On March 11th, Venkatesh Murthy from the Department of Molecular and Cellular Biology of Harvard University, US, gave a conference at the PRBB invited by the CRG. He explained his study “An olfactory cocktail party: figure-ground segregation of odorants in rodents”, which was the cover of Nature Neuroscience in September 2014. After a brief introduction to the anatomy of the olfactory system of rodents, he explained that many odours are complex mixtures: different chemicals combine and then we can smell a particular object. His main question was: how well can a mouse pick out an individual odorant from a mixture?
They wanted the mice to pick a single ingredient within an odour cocktail. In order to do that, mice were trained to recognize target odorants embedded in unpredictable and variable background mixtures. They used 14 different chemicals, so there were more than 16.000 possible mixtures. It was impossible for the mice to memorize the combination; they had to recognize the single odorant. The test used was the go/no go, in which stimuli, in this case smell, are presented in a continuous stream and mice perform a binary decision on each stimulus. One of the outcomes (the correct smell) requires mice to make a motor response (go) in order to receive the reward, whereas the other requires mice to withhold a response (no-go). Accuracy and reaction time are measured for each event.
Mice could learn this task in a few days, they performed it well, but performance dropped with increasing number of background odours. To understand why, the researchers first had to overcome a problem particular to olfaction.
While the relationship among different visual stimuli is relatively simple – differences in colour can be described as differences in wavelength of light – there is not a simple explanation for describing how odours relate to each other. Instead, the researchers tried to describe scents according to how they activate neurons in the brain. They used optical imaging and computational models to relate behavioural performance to the combinatorial neural representation of odorants in odour receptors.

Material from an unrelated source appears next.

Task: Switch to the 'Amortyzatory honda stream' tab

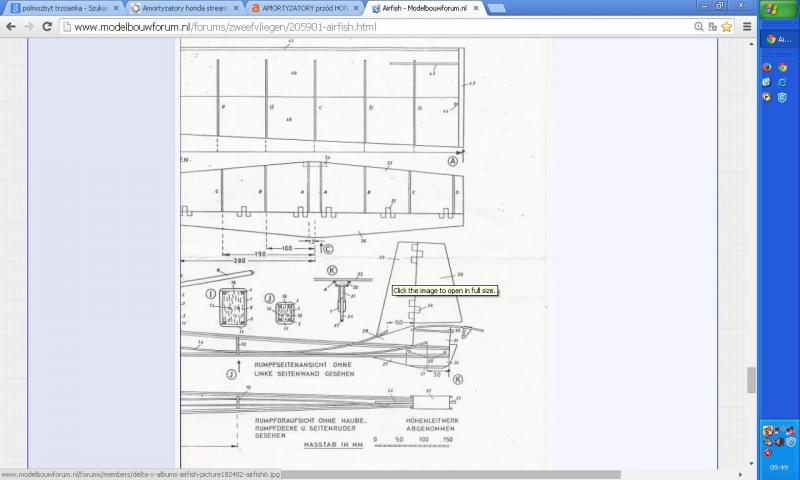Action: 180,8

Using fluorescent proteins, they created images that showed how each of 14 different odours stimulated neurons in the olfactory bulb. Each odour gave rise to a particular spatial pattern of neural responses. When the spatial pattern of the background odours overlapped with the target odour, the ability of mice to identify the target was diminished. Therefore, the difficulty of picking out a particular smell among a cocktail of other odours depends on how much the background interferes with the target smell.
All in all, it was a very interactive session, with the public discussing several issues all through the talk, especially about methodology, so both the speaker and the public got new ideas!